Required action:
What you return should match the data below exactly, with every entry reproduced.
+++ Material for the task +++
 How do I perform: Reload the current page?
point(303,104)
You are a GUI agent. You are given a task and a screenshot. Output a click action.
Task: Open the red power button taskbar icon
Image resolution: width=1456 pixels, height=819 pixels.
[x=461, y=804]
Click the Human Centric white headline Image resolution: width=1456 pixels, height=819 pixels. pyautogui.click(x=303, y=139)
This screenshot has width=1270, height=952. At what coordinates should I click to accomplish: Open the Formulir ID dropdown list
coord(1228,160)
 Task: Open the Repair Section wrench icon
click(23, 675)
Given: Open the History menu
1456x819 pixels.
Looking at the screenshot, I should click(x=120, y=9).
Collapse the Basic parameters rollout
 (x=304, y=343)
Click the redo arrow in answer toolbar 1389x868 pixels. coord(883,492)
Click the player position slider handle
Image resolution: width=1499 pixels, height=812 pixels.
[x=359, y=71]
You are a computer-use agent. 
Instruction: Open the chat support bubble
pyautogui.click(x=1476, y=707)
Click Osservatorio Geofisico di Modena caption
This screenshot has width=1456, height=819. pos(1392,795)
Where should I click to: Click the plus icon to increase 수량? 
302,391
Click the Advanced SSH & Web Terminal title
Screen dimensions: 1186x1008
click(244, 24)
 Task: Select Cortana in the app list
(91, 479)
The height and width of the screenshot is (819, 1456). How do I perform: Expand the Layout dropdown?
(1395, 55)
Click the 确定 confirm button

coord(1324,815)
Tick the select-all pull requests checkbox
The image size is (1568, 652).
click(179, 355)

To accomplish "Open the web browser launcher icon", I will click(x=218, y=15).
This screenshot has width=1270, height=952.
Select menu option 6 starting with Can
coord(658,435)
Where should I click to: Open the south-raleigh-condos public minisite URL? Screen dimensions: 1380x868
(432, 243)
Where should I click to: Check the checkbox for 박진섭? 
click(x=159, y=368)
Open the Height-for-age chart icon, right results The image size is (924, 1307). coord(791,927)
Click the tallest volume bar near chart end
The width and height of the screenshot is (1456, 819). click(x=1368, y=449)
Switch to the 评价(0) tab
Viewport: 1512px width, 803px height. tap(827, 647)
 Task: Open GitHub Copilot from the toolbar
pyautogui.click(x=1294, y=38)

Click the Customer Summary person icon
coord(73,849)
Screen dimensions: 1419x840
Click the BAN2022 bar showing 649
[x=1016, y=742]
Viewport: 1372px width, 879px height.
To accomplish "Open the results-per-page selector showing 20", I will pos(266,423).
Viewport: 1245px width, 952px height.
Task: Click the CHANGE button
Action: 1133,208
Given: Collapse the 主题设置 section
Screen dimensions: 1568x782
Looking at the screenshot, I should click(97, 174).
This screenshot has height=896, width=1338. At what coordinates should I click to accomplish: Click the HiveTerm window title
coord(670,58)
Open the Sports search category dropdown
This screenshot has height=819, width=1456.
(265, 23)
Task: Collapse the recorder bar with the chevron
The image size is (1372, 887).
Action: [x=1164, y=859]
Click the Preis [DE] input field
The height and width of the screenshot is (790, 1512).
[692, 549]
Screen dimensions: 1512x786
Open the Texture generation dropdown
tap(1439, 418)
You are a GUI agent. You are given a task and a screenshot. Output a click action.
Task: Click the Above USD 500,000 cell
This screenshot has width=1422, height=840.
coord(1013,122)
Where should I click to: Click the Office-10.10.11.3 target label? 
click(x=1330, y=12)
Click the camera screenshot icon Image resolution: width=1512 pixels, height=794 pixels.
+++
Answer box:
 How do I perform: Reload the current page?
point(303,104)
You are a GUI agent. You are given a task and a screenshot. Output a click action.
Task: Open the red power button taskbar icon
Image resolution: width=1456 pixels, height=819 pixels.
[x=461, y=804]
Click the Human Centric white headline Image resolution: width=1456 pixels, height=819 pixels. pyautogui.click(x=303, y=139)
This screenshot has width=1270, height=952. At what coordinates should I click to accomplish: Open the Formulir ID dropdown list
coord(1228,160)
 Task: Open the Repair Section wrench icon
click(23, 675)
Given: Open the History menu
1456x819 pixels.
Looking at the screenshot, I should click(x=120, y=9).
Collapse the Basic parameters rollout
 (x=304, y=343)
Click the redo arrow in answer toolbar 1389x868 pixels. coord(883,492)
Click the player position slider handle
Image resolution: width=1499 pixels, height=812 pixels.
[x=359, y=71]
You are a computer-use agent. 
Instruction: Open the chat support bubble
pyautogui.click(x=1476, y=707)
Click Osservatorio Geofisico di Modena caption
This screenshot has width=1456, height=819. pos(1392,795)
Where should I click to: Click the plus icon to increase 수량? 
302,391
Click the Advanced SSH & Web Terminal title
Screen dimensions: 1186x1008
click(244, 24)
 Task: Select Cortana in the app list
(91, 479)
The height and width of the screenshot is (819, 1456). How do I perform: Expand the Layout dropdown?
(1395, 55)
Click the 确定 confirm button

coord(1324,815)
Tick the select-all pull requests checkbox
The image size is (1568, 652).
click(179, 355)

To accomplish "Open the web browser launcher icon", I will click(x=218, y=15).
This screenshot has width=1270, height=952.
Select menu option 6 starting with Can
coord(658,435)
Where should I click to: Open the south-raleigh-condos public minisite URL? Screen dimensions: 1380x868
(432, 243)
Where should I click to: Check the checkbox for 박진섭? 
click(x=159, y=368)
Open the Height-for-age chart icon, right results The image size is (924, 1307). coord(791,927)
Click the tallest volume bar near chart end
The width and height of the screenshot is (1456, 819). click(x=1368, y=449)
Switch to the 评价(0) tab
Viewport: 1512px width, 803px height. tap(827, 647)
 Task: Open GitHub Copilot from the toolbar
pyautogui.click(x=1294, y=38)

Click the Customer Summary person icon
coord(73,849)
Screen dimensions: 1419x840
Click the BAN2022 bar showing 649
[x=1016, y=742]
Viewport: 1372px width, 879px height.
To accomplish "Open the results-per-page selector showing 20", I will pos(266,423).
Viewport: 1245px width, 952px height.
Task: Click the CHANGE button
Action: 1133,208
Given: Collapse the 主题设置 section
Screen dimensions: 1568x782
Looking at the screenshot, I should click(97, 174).
This screenshot has height=896, width=1338. At what coordinates should I click to accomplish: Click the HiveTerm window title
coord(670,58)
Open the Sports search category dropdown
This screenshot has height=819, width=1456.
(265, 23)
Task: Collapse the recorder bar with the chevron
The image size is (1372, 887).
Action: [x=1164, y=859]
Click the Preis [DE] input field
The height and width of the screenshot is (790, 1512).
[692, 549]
Screen dimensions: 1512x786
Open the Texture generation dropdown
tap(1439, 418)
You are a GUI agent. You are given a task and a screenshot. Output a click action.
Task: Click the Above USD 500,000 cell
This screenshot has width=1422, height=840.
coord(1013,122)
Where should I click to: Click the Office-10.10.11.3 target label? 
click(x=1330, y=12)
Click the camera screenshot icon Image resolution: width=1512 pixels, height=794 pixels.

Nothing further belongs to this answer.